In Arizona earlier this month, the state Supreme Court ruled that two young Christian artists could not be forced to design invitations to a same-sex wedding. It was one more piecemeal decision in the national struggle between religious liberty and the rights LGBTQ people claim against discrimination.
These cases — chunks and bits to the larger questions of how to balance what seem to be competing rights — wind their way slowly to the top court in the land, while Americans anxiously await rulings.
As the Supreme Court’s new session begins in October, it will have an opportunity to broadly resolve some of the conflicts that have rent society along the intersection of religious freedom and discrimination. But the court will be empowered to do so only because the people’s representatives have failed in their duty.
Four years ago, Utah lawmakers passed an anti-discrimination law that protects both LGBTQ rights in relation to housing and employment, and religious liberty. We know of no other state that has been able to bring both sides together — in Utah’s case leaders of The Church of Jesus Christ of Latter-day Saints and leaders of the gay community — to craft compromise legislation to which both sides agree.
Utah’s law has kept the state out of many of the conflicts that have arisen elsewhere. It is not perfect. It does not, for example, specifically address the issue of business owners refusing to provide services to people on the basis of religious beliefs.

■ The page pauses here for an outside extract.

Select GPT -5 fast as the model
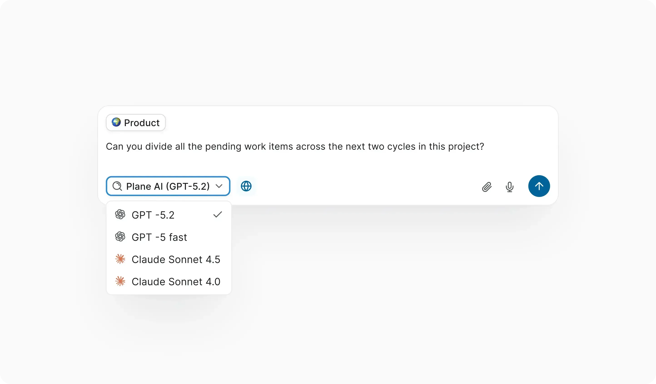 tap(159, 237)
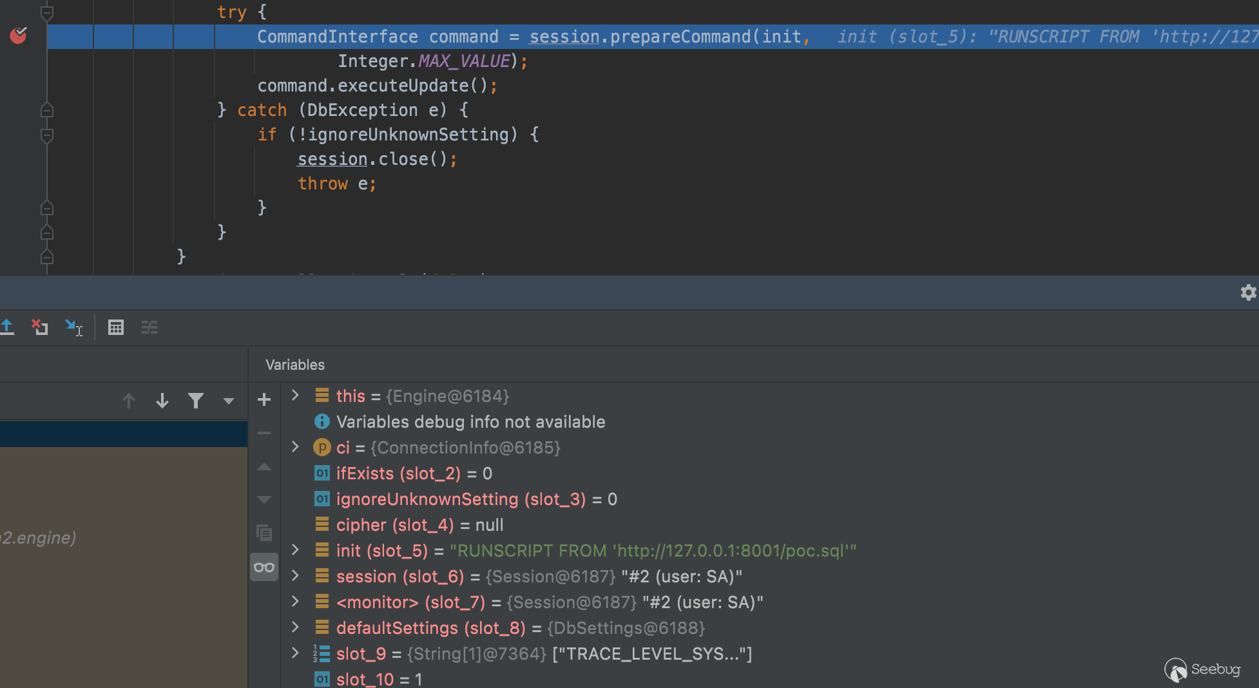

Too often these days ... hard things are punted to the courts or to the whims of a presidential executive order.
But it isn’t hard to imagine a compromise that would extend to that issue, as well. That certainly would be preferable to a decision by an unelected court that, as the abortion decision handed down 46 years ago has shown, provides little in the way of finality.

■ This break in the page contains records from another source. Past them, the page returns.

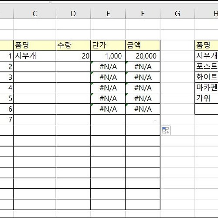Click the #N/A cell in 단가 row 2
Image resolution: width=218 pixels, height=218 pixels.
pos(108,67)
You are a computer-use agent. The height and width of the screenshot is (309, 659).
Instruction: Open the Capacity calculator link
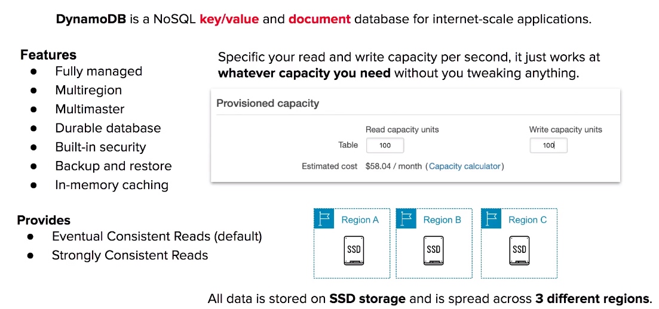coord(464,166)
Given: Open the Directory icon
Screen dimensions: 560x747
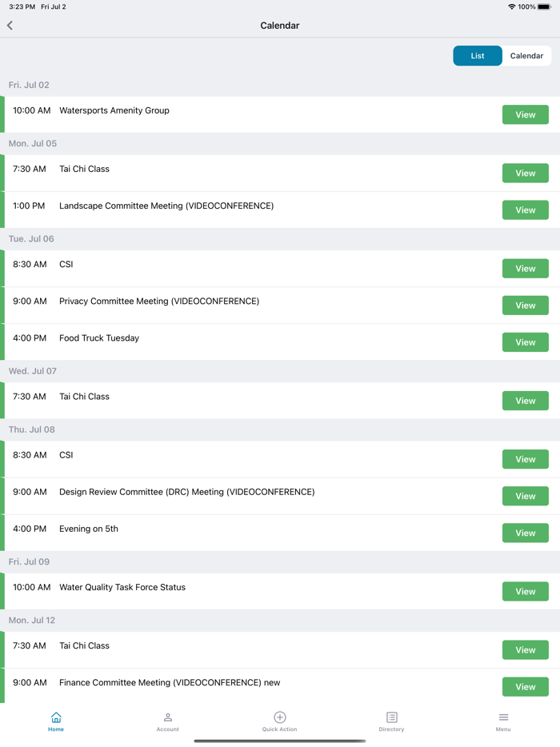Looking at the screenshot, I should [x=391, y=717].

Americans elect representatives to do hard things and settle weighty matters through compromise and debate. Too often these days, those hard things are punted to the courts or to the whims of a presidential executive order.
In the upcoming session, Supreme Court justices have agreed to consider four cases that involve conflicts between religious liberty and LGBTQ rights, and they may take up four more.

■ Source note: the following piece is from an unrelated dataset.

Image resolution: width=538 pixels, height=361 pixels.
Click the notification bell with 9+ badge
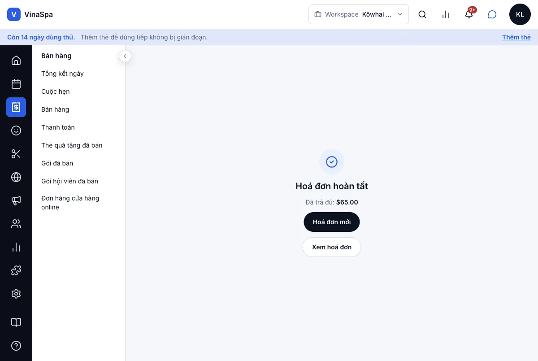click(469, 14)

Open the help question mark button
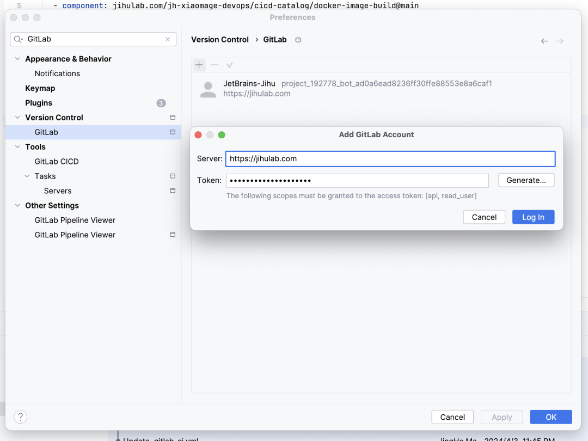21,417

As the Deseret News outlined earlier this week, three of these first four cases center on the question of whether a company may fire someone based on their sexual orientation or gender identity. If the court sides with the plaintiffs, it could inhibit a religious organization from exercising its standards in regard to sexual orientation and gender identity. In other words, a religious organization may be prohibited from carrying out its mission.
Advocates for the LGTBQ community said an opposite verdict would hurt gay and transgender Americans while legalizing a form of discrimination.
A fourth case involves the legality of so-called Blaine amendments, passed by many states in the 19th century. These amendments prohibit state governments from giving taxpayer funds directly to religious schools. They were promoted by Congressman James G. Blaine, who reflected the sentiments of many at the time against Catholic immigrants and the parochial schools they were building. Today, many states still have these amendments in their constitutions, although some have either repealed or softened them. They have been used to keep states from adopting school voucher programs that would include religious schools.
These cases represent problems that should have been solved through legislative compromise. That is the only way to enact solutions that not only protect the rights of all, but that allow all sides to agree in a way that takes the edge off anger and mistrust.